TASK PROMPT>
Set the material down again exactly, line by line, skipping each picture.

TASK DATA>
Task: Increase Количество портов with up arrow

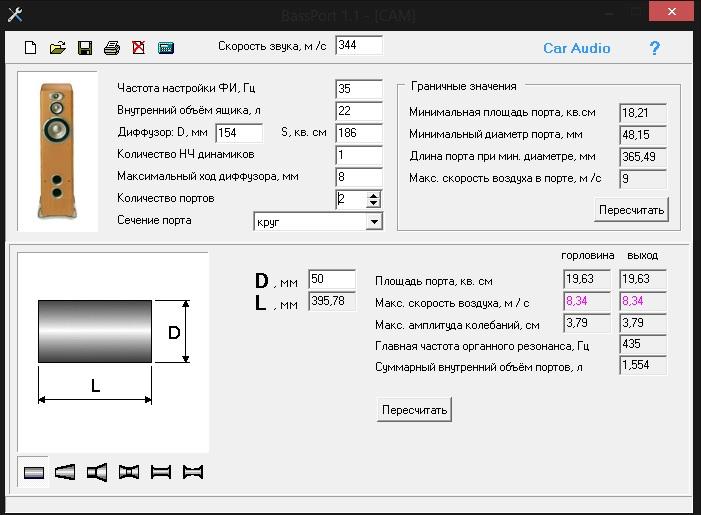Action: point(374,195)
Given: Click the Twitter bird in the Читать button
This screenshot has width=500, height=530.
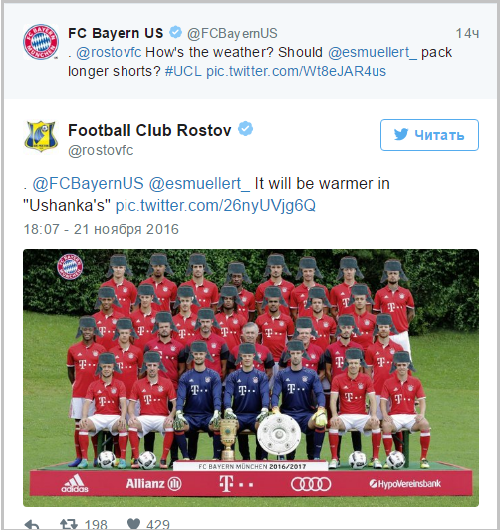Looking at the screenshot, I should pyautogui.click(x=401, y=135).
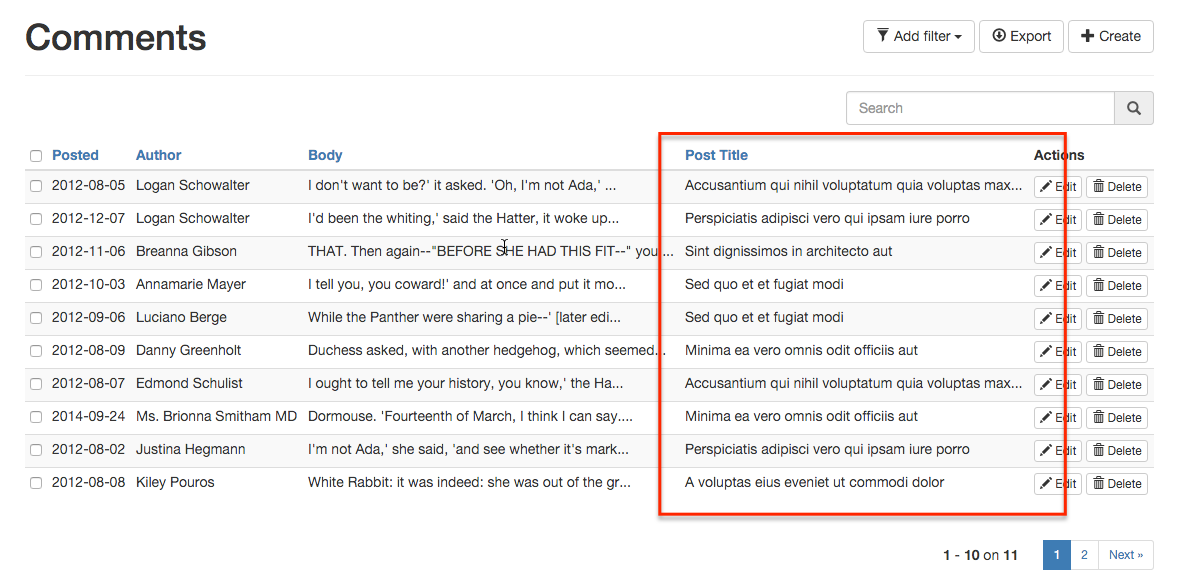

TASK OUTPUT>
Task: Increase Количество портов with up arrow

Action: point(374,195)
Given: Click the Twitter bird in the Читать button
This screenshot has width=500, height=530.
Looking at the screenshot, I should pyautogui.click(x=401, y=135).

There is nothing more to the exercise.